Saturday 18 January 2020

Ireland could become a net exporter of energy for the first time

Kenneth Matthews

IRISH wind energy experts meet in Dublin this week for their annual conference, which will see Ireland take a step closer to becoming Europe's energy hub. They are confident wind energy could be worth €6bn a year in export revenue in less than a decade.

This is an exciting moment, with Ireland now on the threshold of moving from being a net importer of energy to net exporter for the first time.

Given the right circumstances, we have a very real opportunity to become a major generator of wind power and of exporting it to our neighbours, particularly the UK, which will face a critical shortage in years to come.

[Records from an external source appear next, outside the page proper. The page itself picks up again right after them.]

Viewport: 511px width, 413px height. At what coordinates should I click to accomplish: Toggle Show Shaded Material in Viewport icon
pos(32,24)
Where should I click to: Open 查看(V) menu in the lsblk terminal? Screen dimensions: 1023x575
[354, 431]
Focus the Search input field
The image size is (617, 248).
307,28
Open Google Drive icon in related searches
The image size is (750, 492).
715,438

The benefits of renewable energy aren't just 'green'. They are far more tangible, ranging from significant job creation; long-term and sustainable investment; growing export opportunities; and a mature indigenous industry.

The proactive and strategic development of wind energy has a clear role to play in Ireland's road to economic recovery and in stimulating employment growth.

Most pieces of the renewable energy jigsaw are finally coming together for Ireland to be well on its way to reaching its EU targets and to becoming a major energy exporter.

Currently, there is enough wind power in Ireland to meet half of the country's electricity demand.

Emissions

This wind energy has the effect of reducing the requirement for more expensive fossil fuel plants. This will reduce carbon dioxide emissions and lower the wholesale price of electricity.

The Government recently introduced a new scheme which aims to provide long-term contracts and fixed prices for renewable energy producers in Ireland.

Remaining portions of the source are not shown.